Task statement
With pictures left out, set down exactly the lines that begin at the one containing "The height and" and end with the last line of the entries below.
[Given records — start]
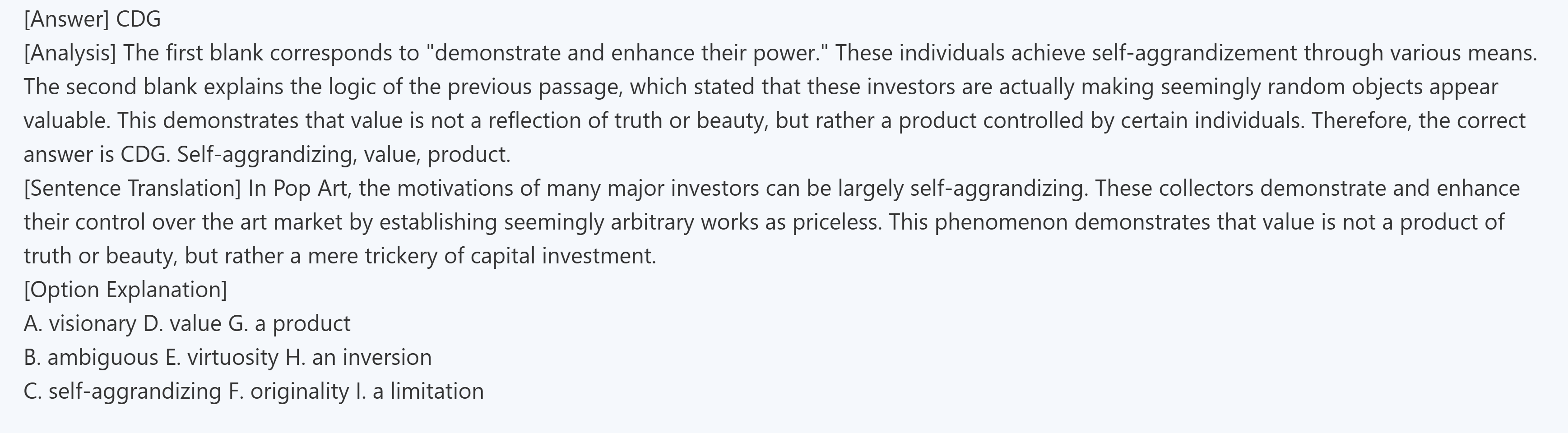Click the word "priceless" in the translation

click(x=836, y=222)
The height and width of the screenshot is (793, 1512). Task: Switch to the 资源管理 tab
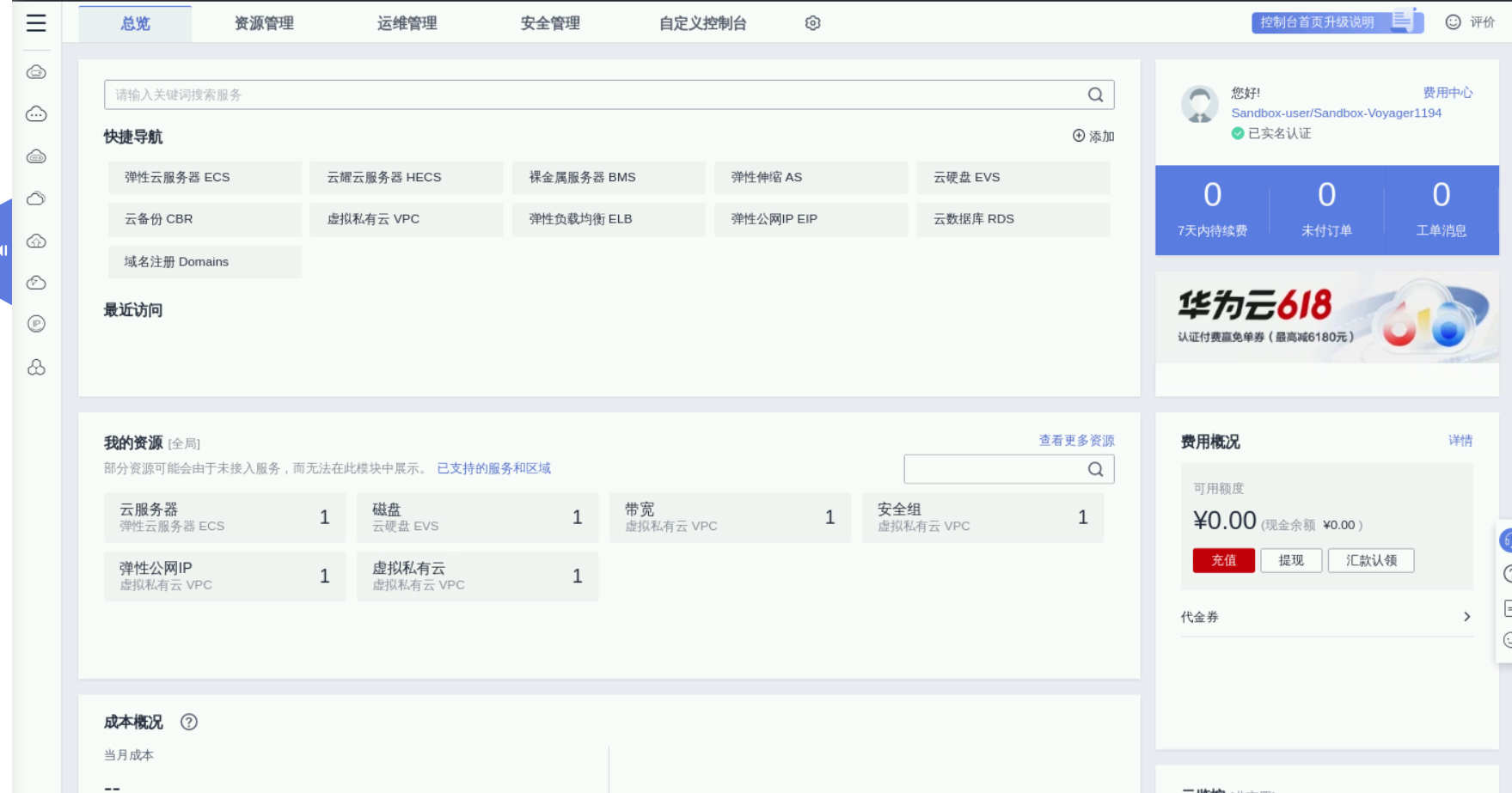point(264,23)
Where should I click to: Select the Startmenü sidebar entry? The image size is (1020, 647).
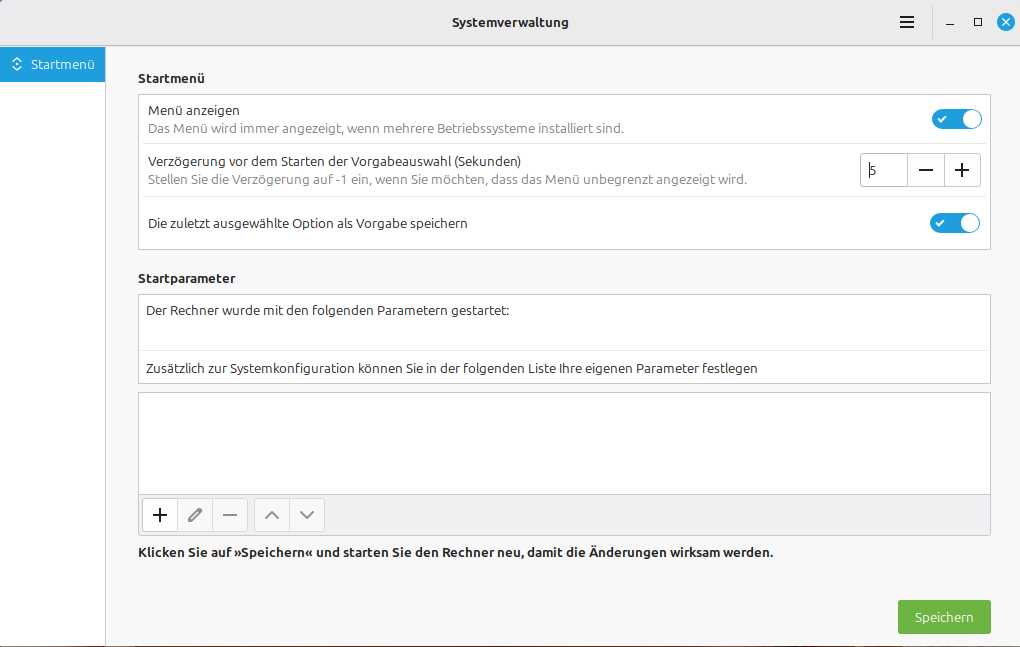pyautogui.click(x=62, y=65)
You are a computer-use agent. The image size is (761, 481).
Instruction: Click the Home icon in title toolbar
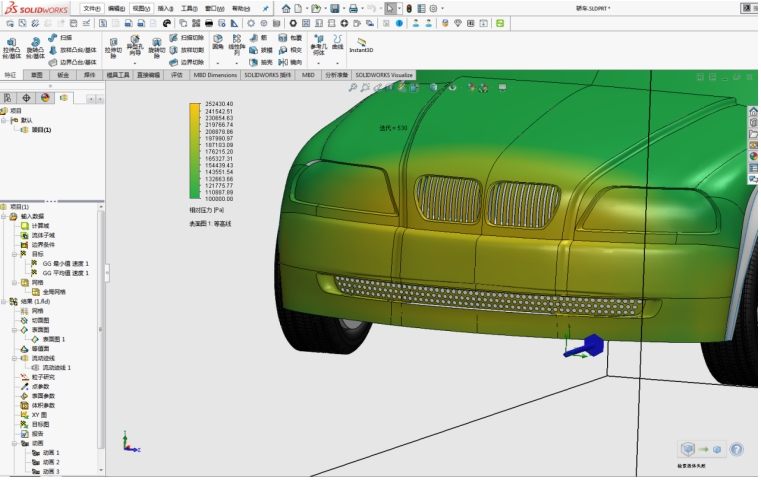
[Given records — finish]
Answer space
The height and width of the screenshot is (793, 1512). Task: Switch to the 资源管理 tab
point(264,23)
Where should I click to: Select the Startmenü sidebar entry? The image size is (1020, 647).
pyautogui.click(x=62, y=65)
You are a computer-use agent. The image size is (761, 481).
Instruction: Click the Home icon in title toolbar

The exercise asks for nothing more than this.